Supplied records:
===============

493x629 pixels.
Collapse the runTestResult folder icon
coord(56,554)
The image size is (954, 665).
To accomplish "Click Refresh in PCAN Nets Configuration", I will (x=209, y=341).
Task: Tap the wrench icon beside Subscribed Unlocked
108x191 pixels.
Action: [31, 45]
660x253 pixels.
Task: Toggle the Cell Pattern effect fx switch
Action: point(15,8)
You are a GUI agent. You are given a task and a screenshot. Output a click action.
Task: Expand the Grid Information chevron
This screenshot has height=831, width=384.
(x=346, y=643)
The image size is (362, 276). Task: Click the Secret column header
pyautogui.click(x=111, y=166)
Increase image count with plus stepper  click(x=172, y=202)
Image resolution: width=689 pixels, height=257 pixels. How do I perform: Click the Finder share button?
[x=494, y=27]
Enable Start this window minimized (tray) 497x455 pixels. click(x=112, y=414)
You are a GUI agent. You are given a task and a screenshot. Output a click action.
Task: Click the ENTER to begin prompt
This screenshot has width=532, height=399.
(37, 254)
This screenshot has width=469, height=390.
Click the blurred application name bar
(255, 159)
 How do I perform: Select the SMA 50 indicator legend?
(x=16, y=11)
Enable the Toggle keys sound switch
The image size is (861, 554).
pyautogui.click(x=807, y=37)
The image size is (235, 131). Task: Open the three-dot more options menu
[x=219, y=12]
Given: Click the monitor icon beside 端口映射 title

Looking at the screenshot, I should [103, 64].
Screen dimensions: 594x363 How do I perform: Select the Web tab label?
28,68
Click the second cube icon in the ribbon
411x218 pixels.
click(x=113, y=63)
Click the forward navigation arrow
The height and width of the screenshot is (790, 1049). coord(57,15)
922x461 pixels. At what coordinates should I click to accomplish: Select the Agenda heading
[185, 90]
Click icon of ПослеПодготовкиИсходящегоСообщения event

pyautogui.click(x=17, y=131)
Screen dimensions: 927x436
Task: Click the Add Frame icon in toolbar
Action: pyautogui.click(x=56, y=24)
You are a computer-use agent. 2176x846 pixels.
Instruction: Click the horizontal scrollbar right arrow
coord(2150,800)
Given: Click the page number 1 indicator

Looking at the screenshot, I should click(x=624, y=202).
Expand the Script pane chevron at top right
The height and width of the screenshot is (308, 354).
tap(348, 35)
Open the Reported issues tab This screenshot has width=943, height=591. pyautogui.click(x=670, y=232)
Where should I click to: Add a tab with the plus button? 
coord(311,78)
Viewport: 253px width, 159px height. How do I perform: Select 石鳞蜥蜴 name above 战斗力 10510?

===============

Brief:
Print every record above. Keep each one exactly as it is.

Output of the exercise:
493x629 pixels.
Collapse the runTestResult folder icon
coord(56,554)
The image size is (954, 665).
To accomplish "Click Refresh in PCAN Nets Configuration", I will (x=209, y=341).
Task: Tap the wrench icon beside Subscribed Unlocked
108x191 pixels.
Action: [31, 45]
660x253 pixels.
Task: Toggle the Cell Pattern effect fx switch
Action: point(15,8)
You are a GUI agent. You are given a task and a screenshot. Output a click action.
Task: Expand the Grid Information chevron
This screenshot has height=831, width=384.
(x=346, y=643)
The image size is (362, 276). Task: Click the Secret column header
pyautogui.click(x=111, y=166)
Increase image count with plus stepper  click(x=172, y=202)
Image resolution: width=689 pixels, height=257 pixels. How do I perform: Click the Finder share button?
[x=494, y=27]
Enable Start this window minimized (tray) 497x455 pixels. click(x=112, y=414)
You are a GUI agent. You are given a task and a screenshot. Output a click action.
Task: Click the ENTER to begin prompt
This screenshot has width=532, height=399.
(37, 254)
This screenshot has width=469, height=390.
Click the blurred application name bar
(255, 159)
 How do I perform: Select the SMA 50 indicator legend?
(x=16, y=11)
Enable the Toggle keys sound switch
The image size is (861, 554).
pyautogui.click(x=807, y=37)
The image size is (235, 131). Task: Open the three-dot more options menu
[x=219, y=12]
Given: Click the monitor icon beside 端口映射 title

Looking at the screenshot, I should [103, 64].
Screen dimensions: 594x363 How do I perform: Select the Web tab label?
28,68
Click the second cube icon in the ribbon
411x218 pixels.
click(x=113, y=63)
Click the forward navigation arrow
The height and width of the screenshot is (790, 1049). coord(57,15)
922x461 pixels. At what coordinates should I click to accomplish: Select the Agenda heading
[185, 90]
Click icon of ПослеПодготовкиИсходящегоСообщения event

pyautogui.click(x=17, y=131)
Screen dimensions: 927x436
Task: Click the Add Frame icon in toolbar
Action: pyautogui.click(x=56, y=24)
You are a computer-use agent. 2176x846 pixels.
Instruction: Click the horizontal scrollbar right arrow
coord(2150,800)
Given: Click the page number 1 indicator

Looking at the screenshot, I should click(x=624, y=202).
Expand the Script pane chevron at top right
The height and width of the screenshot is (308, 354).
tap(348, 35)
Open the Reported issues tab This screenshot has width=943, height=591. pyautogui.click(x=670, y=232)
Where should I click to: Add a tab with the plus button? 
coord(311,78)
Viewport: 253px width, 159px height. How do I perform: Select 石鳞蜥蜴 name above 战斗力 10510?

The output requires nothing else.